En robotique, la plupart des machines sont optimisées pour un scénario précis, et souvent pour un environnement tout aussi défini, comme un sol plat, un couloir, une usine désaffectée, etc. Dès que l’environnement se complique — boue, graviers, marches, obstacles — les robots perdent en efficacité, voire se bloquent. Des chercheurs de l’Université Northwestern (Illinois) ont pris le problème à l’envers : plutôt que d’imaginer une forme de robot qui apparaisse « logique » pour l’humain, ces derniers ont laissé une intelligence artificielle explorer des architectures inattendues… jusqu’à faire émerger un robot dont la priorité absolue est simple : avancer, coûte que coûte.
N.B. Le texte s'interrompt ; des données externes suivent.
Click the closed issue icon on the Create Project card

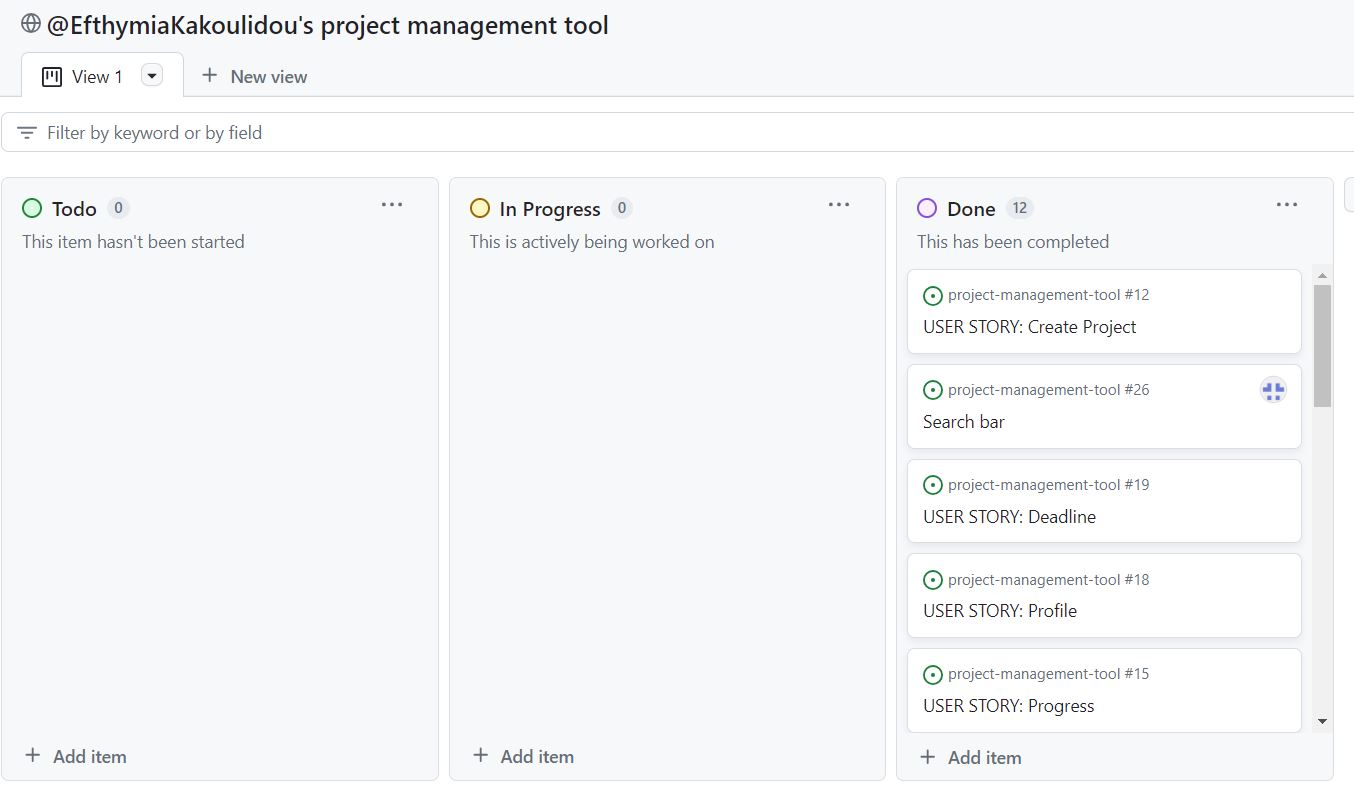(x=933, y=295)
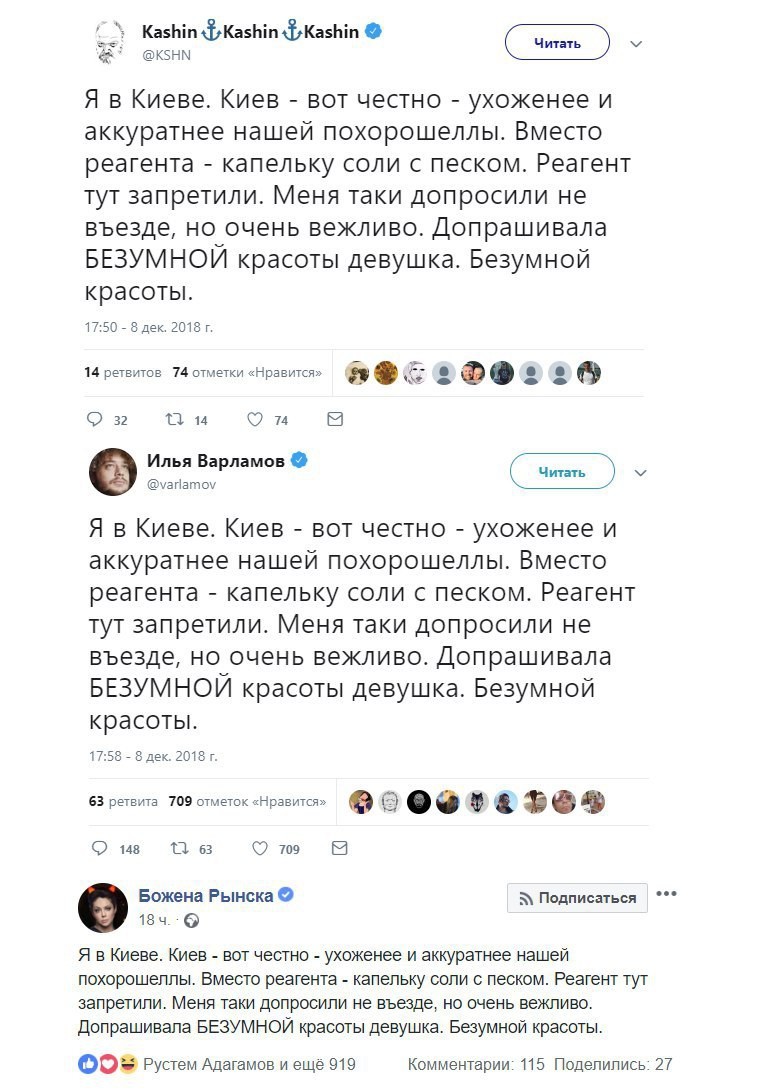
Task: Open three-dot menu on Божена Рынска post
Action: pyautogui.click(x=666, y=893)
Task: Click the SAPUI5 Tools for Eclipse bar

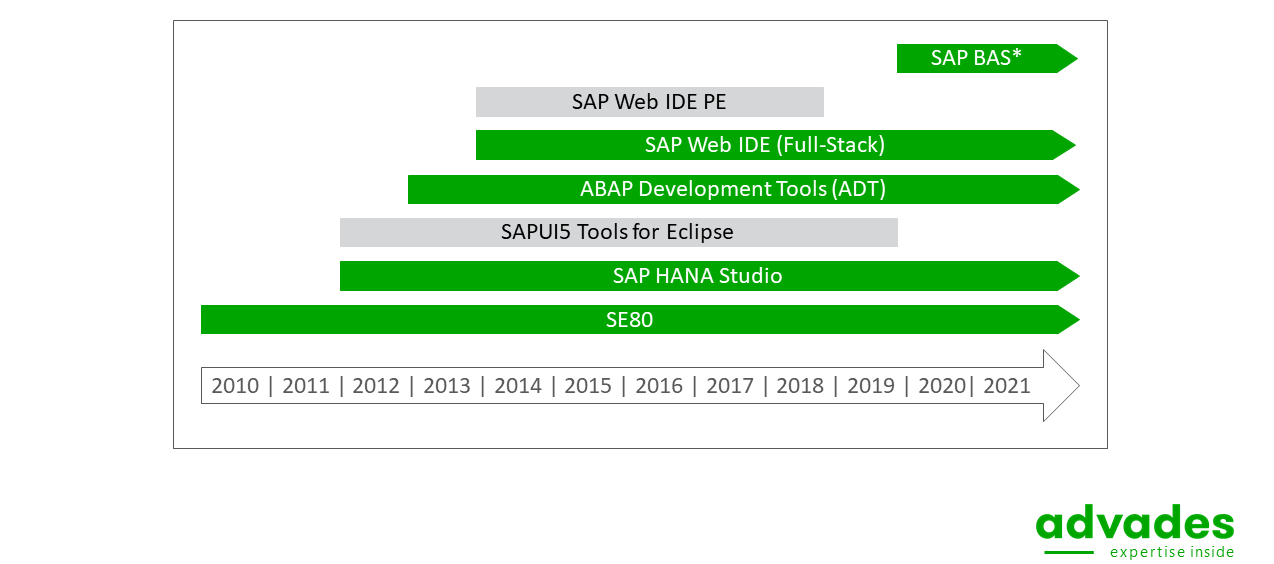Action: coord(619,232)
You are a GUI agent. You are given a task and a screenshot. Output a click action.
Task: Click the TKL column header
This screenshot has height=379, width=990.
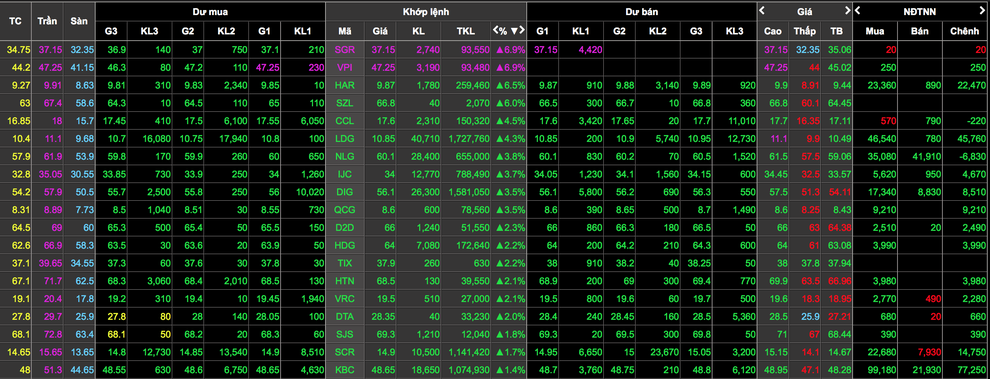click(468, 30)
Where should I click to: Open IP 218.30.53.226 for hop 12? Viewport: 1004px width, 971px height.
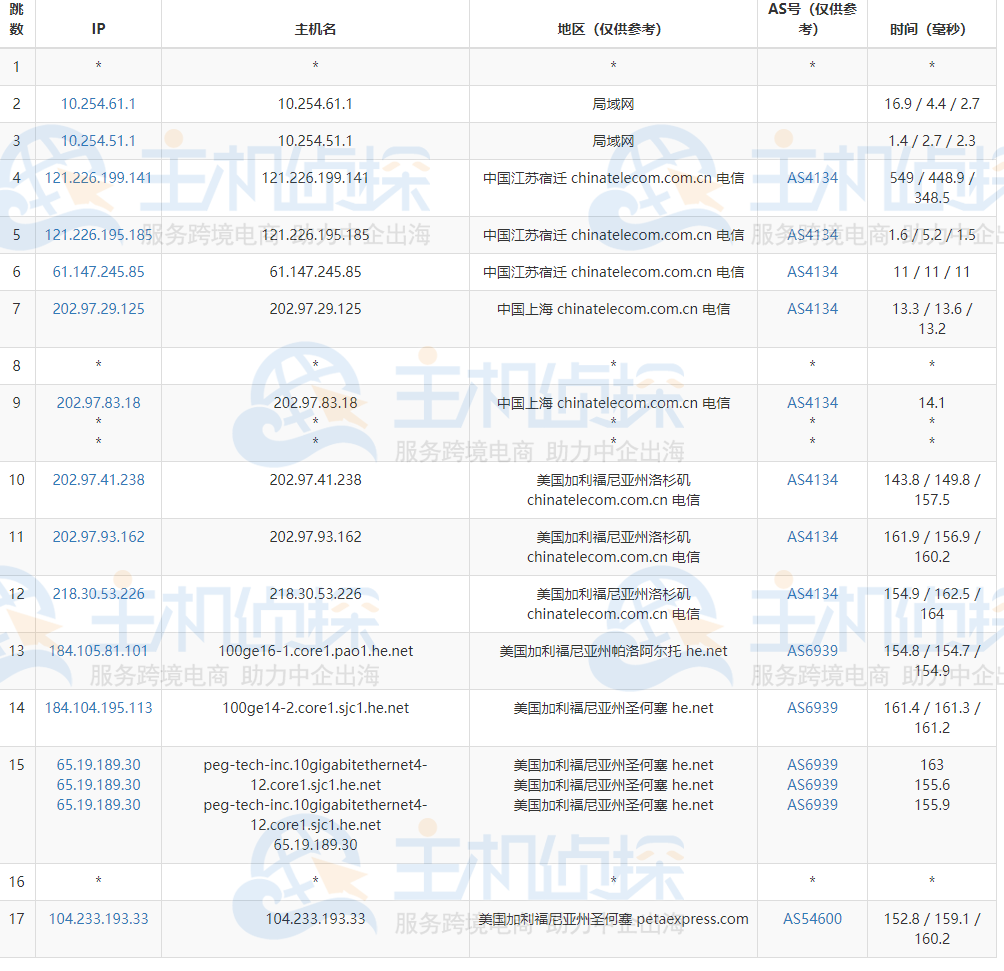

Une machine qui se reconfigure comme des briques
Le concept, baptisé « métamachine à pattes », consiste en un robot composé de modules autonomes. Chaque élément embarque de quoi fonctionner seul — énergie, actionneur et calcul — puis s’assemble avec les autres pour former un organisme mécanique plus grand. Résultat, si un module se détache, si une partie casse, ou si la structure se scinde, l’ensemble continue à se déplacer en adaptant sa locomotion. Là où un robot classique qui perd une patte ne peut pas faire autre chose que de s’arrêter, cette plateforme robotique peut changer de stratégie et s’adapter à une situation entièrement nouvelle.
Rouler, ramper, onduler… selon le terrain
Les modules, volontairement minimalistes, peuvent rouler, pivoter, sauter ou se synchroniser en groupe. Une fois combinés, ils donnent naissance à des modes de déplacement plus exotiques : reptation, bonds, ondulations, franchissements improvisés. L’objectif n’est pas l’élégance, mais la robustesse en conditions inconnues.
Une IA « darwinienne » pour sortir des designs habituels
Pour parvenir à ce résultat, les chercheurs ont utilisé une approche inspirée de l’évolution : génération de milliers de variantes, tests dans des environnements virtuels extrêmes, sélection des plus efficaces, puis itérations. Cette méthode favorise des solutions que l’ingénierie traditionnelle aurait rarement osé valider.
Reste une limite majeure : ce robot n’est pas (encore) un éclaireur intelligent. Sans capteurs externes ni perception fine, la métamachine ne « comprend » pas son environnement, et ne fait « que » survivre dans des environnements donnés, sans anticiper un trajet moins problématique.